Biesemeyer makes the fence many others (including the Shop Fox) have cloned (typically) less expensive copes of. This is just like many companies have developed their (typically) less expensive of the Delta 14" bandsaw. 

For whatever its worth, Delta long had their own fence design "Unifence" which was a popular alternative design but have purchased Biesemeyer and are shutting down their Unifence production in deference to the Biesemeyer. 

Now, putting on my Biesemeyer-owner's bias, I can tell you that since I installed my new saw last summer, I've thrown away my tape measure for setting rip widths. The Biese is rock solid, making the cuts 100% dead on every time. If you buy a Biese, you will not regret it and never have a need to replace it.


----------



## kp91 (Sep 10, 2004)

I've got the 30" Beisemeyer on my craftsman 22124. It gives you 31 inches to the right of the blade, Which has met my needs pretty well. I still prefer to cut sheet goods to rough size with the circ saw first, just to make them easier to handle.

Which fence came with your craftsman? If you like it, Is there an option of ordering a longer guide tube?

I've seen the Beis fences popup from time to time on craigslist and ebay.


----------



## CanuckGal (Nov 26, 2008)

You could build your own Beisemeyer clone. 
Building a Clone of a Biesemeyer Table Saw Fence


----------



## nblumert (Jan 21, 2009)

AxlMyk said:


> The safest way to break down sheet stock is with a circular saw.
> 
> That being said;
> The 2 systems you are looking at are both nice. The deciding factor would be how much room you have, and how much you are willing to lose to the fence.


I have broken down sheet stock on a table saw before, and with the appropriate support I am more than comfortable doing it.
With the price difference of $130 between the two fences, in the big scheme of things, it's not really a big deal to me. If I am going to dump that kind of money on a fence, I only want to do it once though. 



kp91 said:


> I've got the 30" Beisemeyer on my craftsman 22124. It gives you 31 inches to the right of the blade, Which has met my needs pretty well. I still prefer to cut sheet goods to rough size with the circ saw first, just to make them easier to handle.
> 
> Which fence came with your craftsman? If you like it, Is there an option of ordering a longer guide tube?
> 
> I've seen the Beis fences popup from time to time on craigslist and ebay.
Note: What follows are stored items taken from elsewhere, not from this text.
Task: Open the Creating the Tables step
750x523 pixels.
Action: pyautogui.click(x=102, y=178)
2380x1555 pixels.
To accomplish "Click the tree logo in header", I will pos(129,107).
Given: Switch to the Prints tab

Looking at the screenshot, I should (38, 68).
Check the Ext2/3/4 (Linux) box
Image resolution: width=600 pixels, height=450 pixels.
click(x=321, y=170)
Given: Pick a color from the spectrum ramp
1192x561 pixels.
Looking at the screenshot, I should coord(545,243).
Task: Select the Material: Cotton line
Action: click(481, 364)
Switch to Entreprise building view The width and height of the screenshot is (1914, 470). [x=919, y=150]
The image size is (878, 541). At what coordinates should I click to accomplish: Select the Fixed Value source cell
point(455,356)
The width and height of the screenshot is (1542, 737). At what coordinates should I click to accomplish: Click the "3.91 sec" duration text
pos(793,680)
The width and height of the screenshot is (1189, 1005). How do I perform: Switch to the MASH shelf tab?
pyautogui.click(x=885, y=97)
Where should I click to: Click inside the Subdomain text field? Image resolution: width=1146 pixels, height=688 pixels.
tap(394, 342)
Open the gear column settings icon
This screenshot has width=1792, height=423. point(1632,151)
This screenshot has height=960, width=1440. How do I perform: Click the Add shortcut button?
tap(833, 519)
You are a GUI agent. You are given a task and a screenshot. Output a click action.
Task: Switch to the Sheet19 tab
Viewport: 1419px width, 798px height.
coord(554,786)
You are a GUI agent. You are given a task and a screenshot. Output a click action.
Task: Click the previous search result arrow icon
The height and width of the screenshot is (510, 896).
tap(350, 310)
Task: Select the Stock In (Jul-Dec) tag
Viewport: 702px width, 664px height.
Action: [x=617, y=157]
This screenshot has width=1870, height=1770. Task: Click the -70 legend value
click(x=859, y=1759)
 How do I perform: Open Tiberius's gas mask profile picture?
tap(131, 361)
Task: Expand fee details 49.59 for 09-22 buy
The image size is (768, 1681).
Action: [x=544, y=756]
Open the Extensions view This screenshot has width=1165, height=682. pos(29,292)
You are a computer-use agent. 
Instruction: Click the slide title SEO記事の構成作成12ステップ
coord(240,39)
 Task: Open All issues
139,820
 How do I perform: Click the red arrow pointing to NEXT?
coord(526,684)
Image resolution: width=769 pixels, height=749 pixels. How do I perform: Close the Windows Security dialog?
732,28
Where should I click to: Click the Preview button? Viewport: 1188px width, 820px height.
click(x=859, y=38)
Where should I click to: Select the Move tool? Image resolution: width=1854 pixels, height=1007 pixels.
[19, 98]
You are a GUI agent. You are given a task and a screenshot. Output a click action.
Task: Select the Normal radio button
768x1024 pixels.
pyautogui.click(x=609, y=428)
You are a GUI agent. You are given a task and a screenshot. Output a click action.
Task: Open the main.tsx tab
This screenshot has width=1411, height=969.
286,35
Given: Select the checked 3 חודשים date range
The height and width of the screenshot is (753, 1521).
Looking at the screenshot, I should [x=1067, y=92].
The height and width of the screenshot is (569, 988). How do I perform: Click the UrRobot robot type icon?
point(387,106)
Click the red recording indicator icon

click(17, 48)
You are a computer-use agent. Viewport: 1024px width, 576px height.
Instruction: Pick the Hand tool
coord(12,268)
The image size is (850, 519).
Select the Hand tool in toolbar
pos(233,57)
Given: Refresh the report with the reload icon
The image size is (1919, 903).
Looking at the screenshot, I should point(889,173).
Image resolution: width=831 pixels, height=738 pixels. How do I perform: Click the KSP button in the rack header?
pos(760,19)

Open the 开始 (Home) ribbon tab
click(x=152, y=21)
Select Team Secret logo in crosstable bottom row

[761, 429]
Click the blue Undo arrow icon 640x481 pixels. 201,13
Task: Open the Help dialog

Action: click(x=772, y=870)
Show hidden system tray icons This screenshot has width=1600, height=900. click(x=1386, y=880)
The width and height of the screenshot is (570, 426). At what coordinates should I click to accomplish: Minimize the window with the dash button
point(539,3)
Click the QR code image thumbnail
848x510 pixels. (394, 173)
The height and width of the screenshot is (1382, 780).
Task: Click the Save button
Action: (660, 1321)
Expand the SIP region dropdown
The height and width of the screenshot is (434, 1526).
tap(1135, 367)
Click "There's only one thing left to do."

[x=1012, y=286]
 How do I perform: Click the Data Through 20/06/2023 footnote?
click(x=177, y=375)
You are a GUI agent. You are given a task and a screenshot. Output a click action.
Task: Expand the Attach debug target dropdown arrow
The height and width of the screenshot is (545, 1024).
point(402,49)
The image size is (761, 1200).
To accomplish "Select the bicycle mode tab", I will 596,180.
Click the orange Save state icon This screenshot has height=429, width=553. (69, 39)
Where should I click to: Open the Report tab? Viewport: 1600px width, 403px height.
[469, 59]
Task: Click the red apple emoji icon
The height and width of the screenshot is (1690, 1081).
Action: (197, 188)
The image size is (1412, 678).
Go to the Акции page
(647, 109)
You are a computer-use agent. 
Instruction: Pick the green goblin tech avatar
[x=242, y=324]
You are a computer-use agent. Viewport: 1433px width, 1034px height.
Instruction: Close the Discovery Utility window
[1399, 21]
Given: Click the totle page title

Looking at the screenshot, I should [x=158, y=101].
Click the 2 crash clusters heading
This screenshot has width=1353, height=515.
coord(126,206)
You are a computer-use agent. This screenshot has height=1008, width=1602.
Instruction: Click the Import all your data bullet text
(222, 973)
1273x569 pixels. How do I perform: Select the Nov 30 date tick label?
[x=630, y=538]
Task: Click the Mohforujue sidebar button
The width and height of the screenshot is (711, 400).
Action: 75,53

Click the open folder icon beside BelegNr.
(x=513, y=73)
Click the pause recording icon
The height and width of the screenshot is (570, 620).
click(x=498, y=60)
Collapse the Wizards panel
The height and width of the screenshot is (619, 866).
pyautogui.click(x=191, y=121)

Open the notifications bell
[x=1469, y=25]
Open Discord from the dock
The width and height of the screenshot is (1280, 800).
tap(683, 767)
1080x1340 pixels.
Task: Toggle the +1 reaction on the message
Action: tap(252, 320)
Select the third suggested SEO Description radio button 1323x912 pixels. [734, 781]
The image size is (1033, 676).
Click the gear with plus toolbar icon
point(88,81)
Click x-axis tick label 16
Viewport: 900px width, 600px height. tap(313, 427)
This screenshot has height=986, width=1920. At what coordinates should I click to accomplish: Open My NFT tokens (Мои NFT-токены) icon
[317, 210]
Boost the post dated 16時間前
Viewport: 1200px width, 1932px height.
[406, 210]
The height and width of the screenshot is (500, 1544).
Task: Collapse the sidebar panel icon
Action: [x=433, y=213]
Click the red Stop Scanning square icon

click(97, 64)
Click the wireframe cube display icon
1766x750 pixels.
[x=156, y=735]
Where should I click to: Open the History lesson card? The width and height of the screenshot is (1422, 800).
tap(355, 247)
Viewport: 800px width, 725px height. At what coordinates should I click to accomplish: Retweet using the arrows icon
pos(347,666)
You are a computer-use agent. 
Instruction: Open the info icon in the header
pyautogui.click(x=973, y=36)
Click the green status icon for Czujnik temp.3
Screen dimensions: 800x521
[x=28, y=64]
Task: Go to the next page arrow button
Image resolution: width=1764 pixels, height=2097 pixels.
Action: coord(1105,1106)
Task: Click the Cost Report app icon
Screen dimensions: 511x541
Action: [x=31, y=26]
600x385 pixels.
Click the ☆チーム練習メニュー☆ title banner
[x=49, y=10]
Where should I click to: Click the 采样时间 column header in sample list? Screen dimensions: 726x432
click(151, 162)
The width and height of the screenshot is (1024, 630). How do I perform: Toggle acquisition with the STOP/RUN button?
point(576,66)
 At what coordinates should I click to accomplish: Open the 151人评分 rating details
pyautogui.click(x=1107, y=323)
I don't know which fence came with my saw, but it sucks. It has 2 spring loaded adjusting screws on the front to keep it snug against the front rail, but they always tighten up when the saw is running, then you can't even slide the fence to make a different cut. There is little to no vibration in the saw, it doesn't make sense to my why this happens. Either way, I just want it off the saw. I figured that I could buy the fence and use it until I got a bigger and better saw. I could always sell the fence with the saw, or use it on the next saw that I buy if it doesn't have a long rip width. 



BigJimAK said:


> Nick,
> 
> As a heads up, I own the 50" Biesemeyer (and love it!) and have never used the Shop Fox.
> 
> ...


The unifence was a contender too, until I found out that Delta bought Beisemeyer. I have heard about a ton of people that use the Biesemeyer fence without problems, but trying to find reviews and info on the shop fox is a bit harder to come by. I think i will go with the tried and true fence, the Biesemeyer.



CanuckGal said:


> You could build your own Beisemeyer clone.
> Building a Clone of a Biesemeyer Table Saw Fence


Thanks for the link, but I would rather buy it to have it dead on, I don't trust I could do a better job than Biesemeyer of shop fox has already done.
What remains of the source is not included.